Lincoln y Hugh guardaron silencio.

– No pensé en ello porque, al igual que todos, estaba obsesionado con el maldito cuchillo. ¿Por qué necesitaría un kriegie un horario de trenes, a menos que creyera poder tomar uno? Pero esto es imposible, ¿no? ¡Nadie ha conseguido fugarse jamás de este campo de prisioneros! Porque aunque consiguieras atravesar la alambrada y el bosque y llegar a la ciudad sin despertar sospechas, y aun cuando consiguieras llegar al andén, para cuando el tren de las siete quince o el que sea que se dirige a Suiza entrara en la estación, el lugar estaría repleto de gorilas de la Gestapo buscándote, ya que la alarma habría sonado mucho tiempo antes en nuestro querido Stalag Luft 13. ¡Todos lo sabemos! Y todos sabemos que el hecho de que nadie haya logrado fugarse de aquí lleva meses carcomiendo al coronel MacNamara y a su repelente ayudante Clark. -A continuación Tommy bajó la voz otra octava, de forma que sus palabras eran poco más que un susurro-. ¿Pero qué tiene de particular el día de mañana?

Los otros se limitaron a seguir mirándolo en silencio.

– Mañana es diferente debido a una cosa, la única cosa que este juicio ha obligado a hacer a los alemanes. Distinta de todos los días que llevamos aquí. ¡Pensad en ello! ¿Qué es lo que no cambia nunca? Ni en Navidad ni en Año Nuevo. Ni el día más espléndido de verano. ¡Ni siquiera en el cumpleaños de ese cerdo de Hitler! ¿Qué es la única cosa que nunca varía? ¡El recuento matutino! La misma hora, el mismo lugar. ¡Lo mismo todos los días! Un día tras otro. Trescientos sesenta y cinco días al año, inclusive los años bisiestos. Como el mecanismo de un reloj, amanece y los alemanes nos cuentan cada mañana. Salvo mañana. Los alemanes han accedido «amablemente» a retrasar el Appell porque todos están preocupados de que el veredicto de este caso provoque un motín. Los alemanes, que jamás alteran su condenada rutina, mañana lo harán. De modo que mañana, única y exclusivamente mañana, retrasarán el recuento. ¿Cuánto rato, una hora, dos? ¡Oh, esas bonitas formaciones compuestas cada una por cinco hombres para contarnos! Pues bien, mañana esas formaciones no se constituirán hasta mucho después de la hora habitual.

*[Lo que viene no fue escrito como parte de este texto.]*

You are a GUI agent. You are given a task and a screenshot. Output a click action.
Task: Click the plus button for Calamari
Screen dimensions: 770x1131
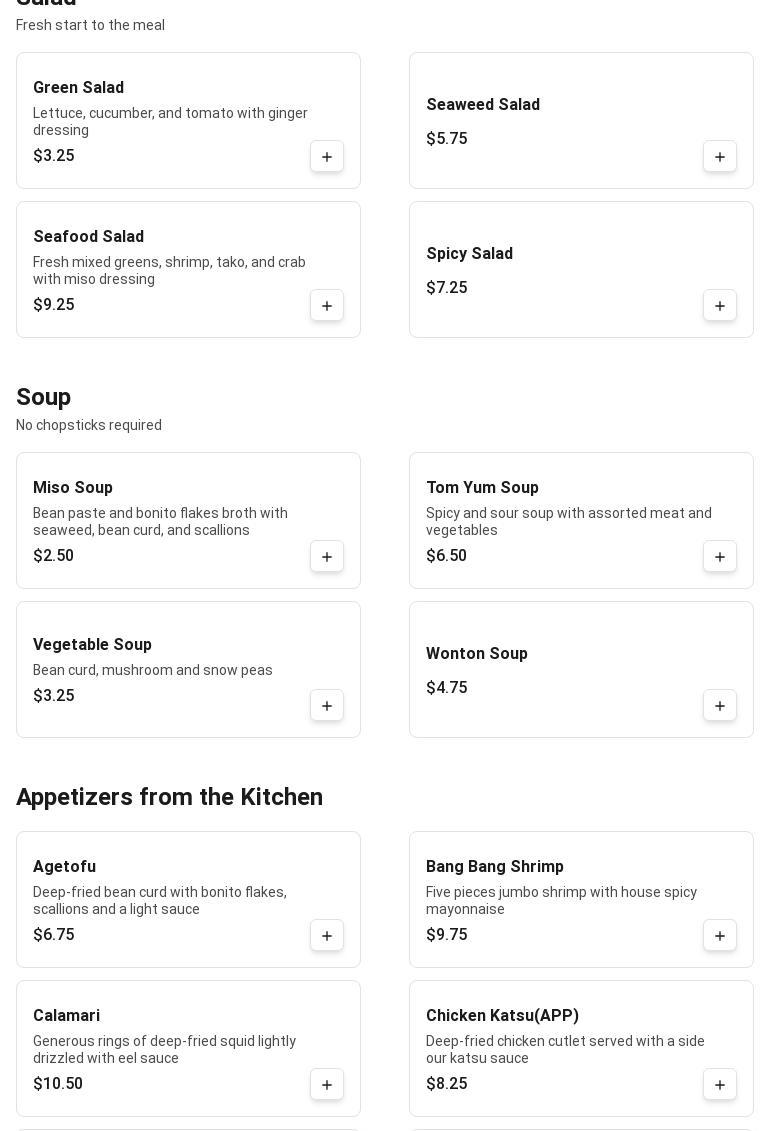coord(327,1085)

Scott y Hugh cruzaron una mirada. Los ojos de Tommy reflejaban una euforia que contagió en seguida a los otros dos.

– Insinúas… -dijo Scott.

Pero Tommy le interrumpió.

– Mañana en esas formaciones faltarán unos hombres.

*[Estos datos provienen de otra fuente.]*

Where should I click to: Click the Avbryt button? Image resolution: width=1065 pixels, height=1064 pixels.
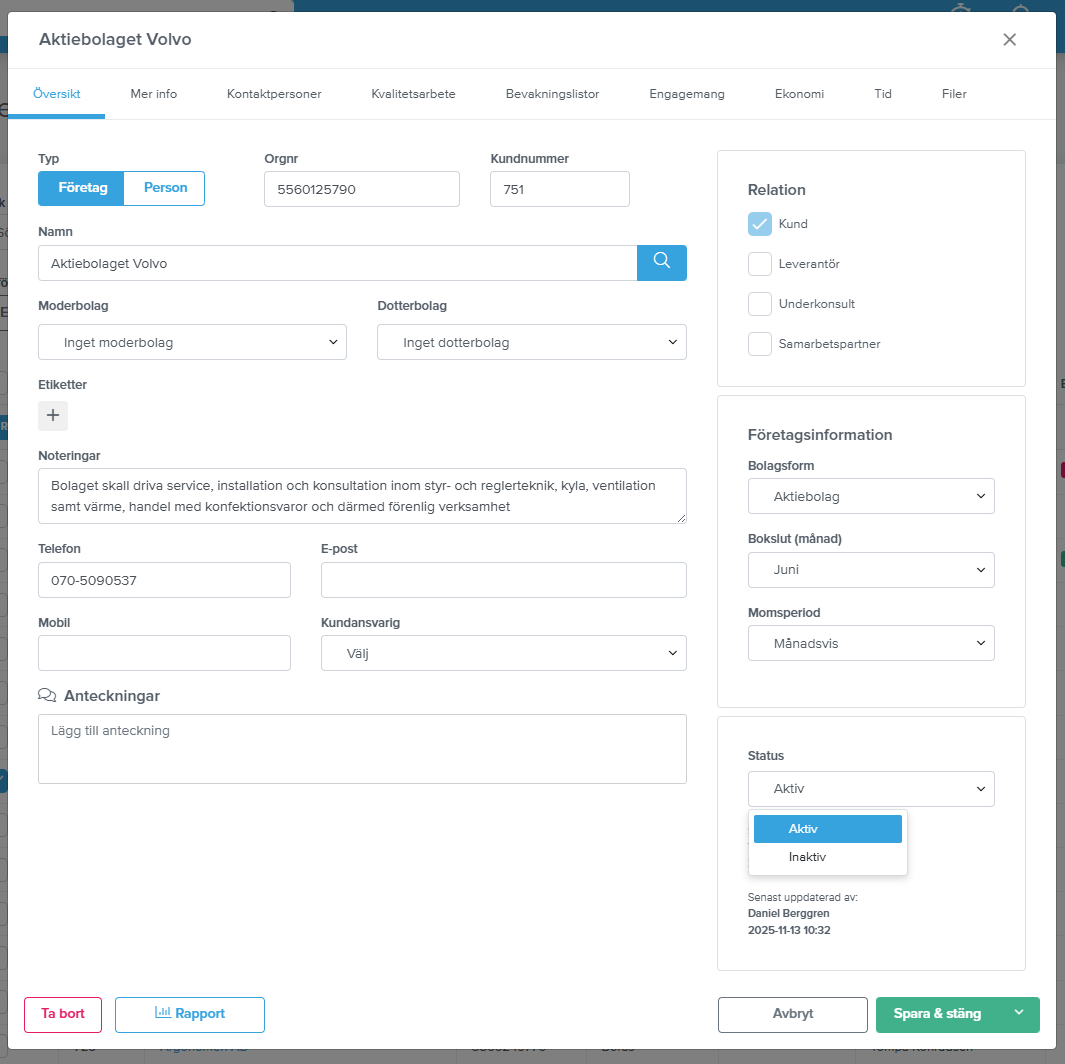792,1014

– Continúa, Tommy -dijo Scott, prestando mucha atención.

– Veréis, si sólo desapareciera un hombre, o dos, o incluso tres o cuatro, su falta podría disimularse cuando los hurones examinaran las filas, aunque no ha ocurrido nunca. Supongo que es concebible hallar la forma de darles un par de horas de ventaja. ¿Pero y si se tratara de más hombres: veinte, treinta, quizá cincuenta? La ausencia de tantos hombres sería evidente desde el primer momento durante el Appell, y la alarma sonaría de inmediato. ¿Cómo darles el tiempo suficiente de fugarse, teniendo en cuenta que es imposible que los cincuenta hombres aborden el primer tren que entre en la estación, lo que les obligaría a tomar varios trenes a lo largo de la mañana?

Hugh señaló a Tommy con un dedo al tiempo que asentía con la cabeza.

– Tiene sentido -dijo-. Es lógico. ¡Es preciso retrasar el recuento matutino! Pero no veo qué tiene que ver la muerte de Vic con una fuga.

– Yo tampoco -repuso Tommy-. Aún no. Pero estoy seguro de que está relacionado con ello, y me propongo averiguarlo esta noche.

– Muy bien, estoy de acuerdo, ¿pero qué tiene que ver el hecho de que Scott se enfrente a un pelotón de fusilamiento en todo esto? -preguntó Hugh.

– Otra buena pregunta -contestó Tommy meneando la cabeza-. Y otra respuesta que voy a obtener esta noche. Pero apostaría mi última cajetilla de tabaco a que alguien que estuviera dispuesto a matar a Trader Vic para fugarse de este condenado lugar no dudaría en dejar que Lincoln se enfrentara a un pelotón de ejecución alemán.